Family grateful that nationally recognized children’s hospital is so close to home

Melissa Varner
March 25, 2023
Members of the Volousky family smiling on a beach.
From left, Ryan, Cadence, Eliza Cate and Zach Volousky.

“Pickle” started as a silly nickname. It took on a new meaning when Eliza Cate Volousky started craving anything pickled during chemotherapy. Her favorite? Pickled okra. 

“She would go through numerous jars a day,” said “Pickle’s” dad, Zach Volousky. Food cravings can be a side effect of treatment for acute lymphoblastic leukemia. Eliza Cate was diagnosed on Jan. 7, 2020, just before her fourth birthday. 

Eliza Cate with chemotherapy port Since then, she’s endured more than 800 days of chemo and several long stays at MUSC because the side effects made her so sick. 

Eliza Cate spent at least two birthdays and multiple holidays at the MUSC Shawn Jenkins Children's Hospital & Pearl Tourville Women’s Pavilion. Even when they were at home on James Island, celebrations could abruptly end in a trip to the emergency room if Eliza Cate spiked a fever.

“Cancer doesn’t care whether it's your birthday,” Zach said. “It doesn't matter if it's Easter, Thanksgiving or Christmas.”

That’s just one reason why Zach and his wife Cadence are grateful the No. 1 children’s hospital in South Carolina is so close to home. Another big reason: The children’s cancer program at MUSC is nationally recognized for its outcomes and for its care team.

“We say it every day – how fortunate we are to have MUSC essentially right in our backyard,” Zach said.

Eliza Cate was one of the first patients to stay at the children’s hospital when it opened in February 2020. The state-of-the-art hospital was made possible by the generosity of the community, which helped raise more than $120 million to build it.

The top floor – where the Volouskys have spent so much time – was chosen as the cancer floor so that children who have the longest stays could have the best views of the beautiful skyline and surrounding waterways.

“I tell people when you walk onto the 10th floor, it almost feels like you're walking into a resort, which it should,” Zach said. “It should feel like that. These kids deserve to have a place where they feel comfortable.”

A young girl in pink gingham pajamas sits up in a hospital bed. She has a gold crown on and a message board that reads: Hip Hip Hooray. It’s my last lumbar puncture and IV chemo day. 1-26.

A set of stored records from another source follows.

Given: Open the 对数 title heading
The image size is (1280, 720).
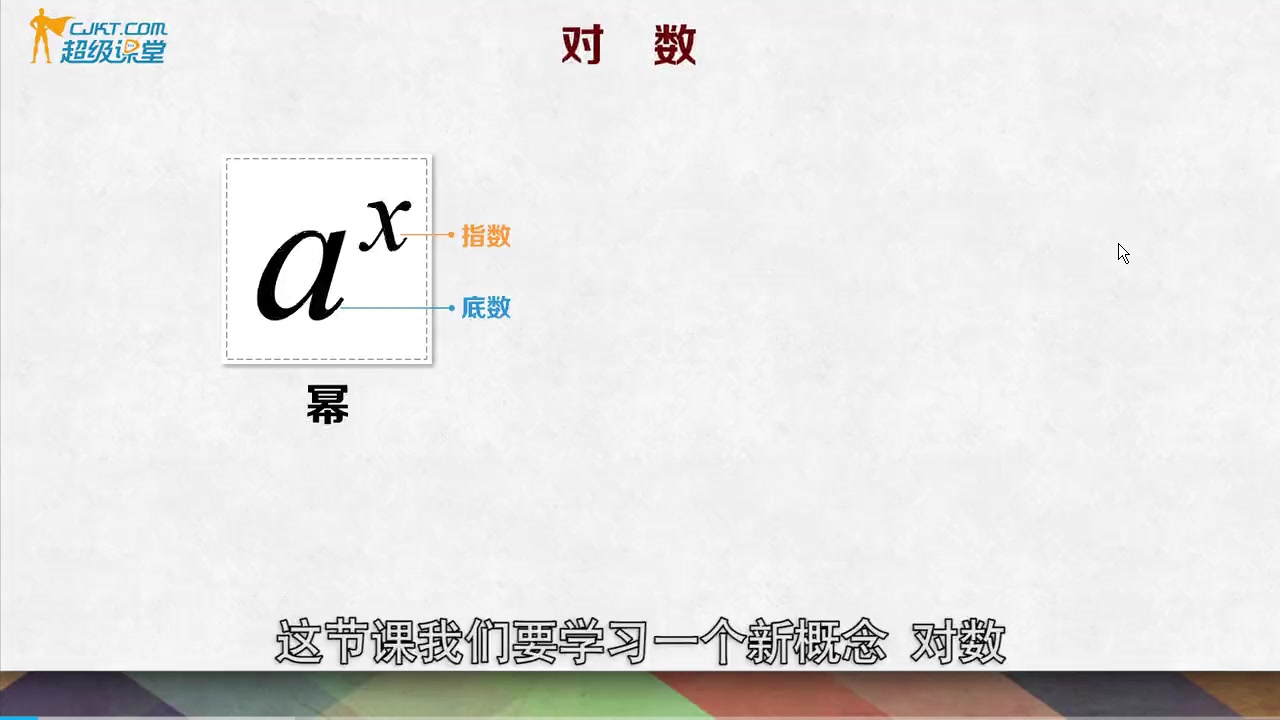Looking at the screenshot, I should (628, 45).
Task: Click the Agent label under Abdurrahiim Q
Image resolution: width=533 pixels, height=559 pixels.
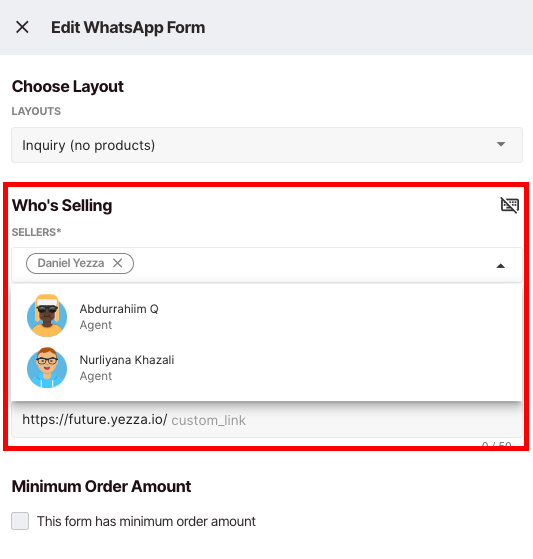Action: 96,325
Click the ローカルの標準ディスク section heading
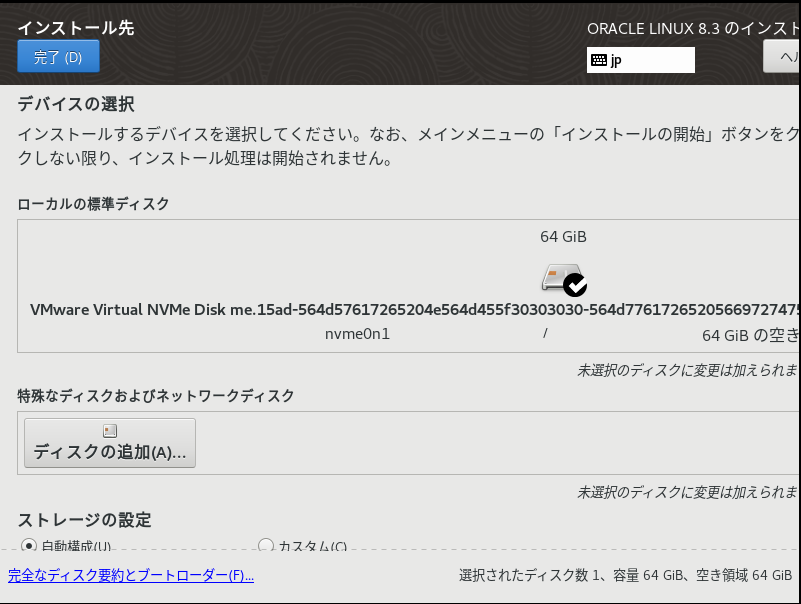 (93, 204)
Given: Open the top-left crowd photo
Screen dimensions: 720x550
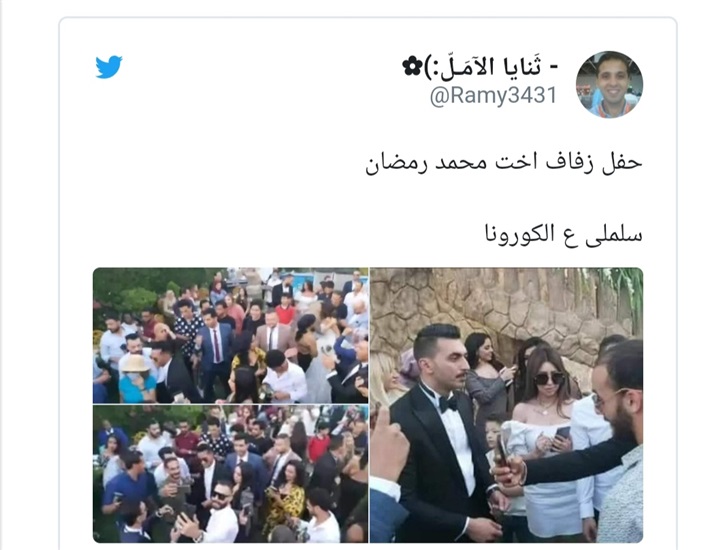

It’s been just over a year since Eliza Cate’s last dose of chemo. Her dad says she told all of her friends the day she had her last chemo dose and even took her port in for show and tell. And, instead of celebrating her seventh birthday in the hospital, Eliza Cate’s parents surprised her with Jersey Mike’s in the school cafeteria.

Young girl sitting in a tree smiling.

The next big milestone on their radar: The date Eliza Cate will be considered cured, in February 2025.

On March 23 and 24, the Volousky family will share their story during Radiothon, an annual fundraiser for Children’s Miracle Network Hospitals like Shawn Jenkins. The family plans to support Eliza Cate’s oncologist, Jackie Kraveka, D.O., with a donation from Pickle’s People, the nonprofit they started in Eliza Cate’s honor. In addition to caring for patients, Kraveka also runs a research lab dedicated to children’s cancer.

It’s important to fund research happening at MUSC and other institutions that will lead to better treatments for children with cancer, Zach says. “My hope is that chemotherapy will be a thing of the past in the decades to come. I hope in my lifetime I see a world without chemo.”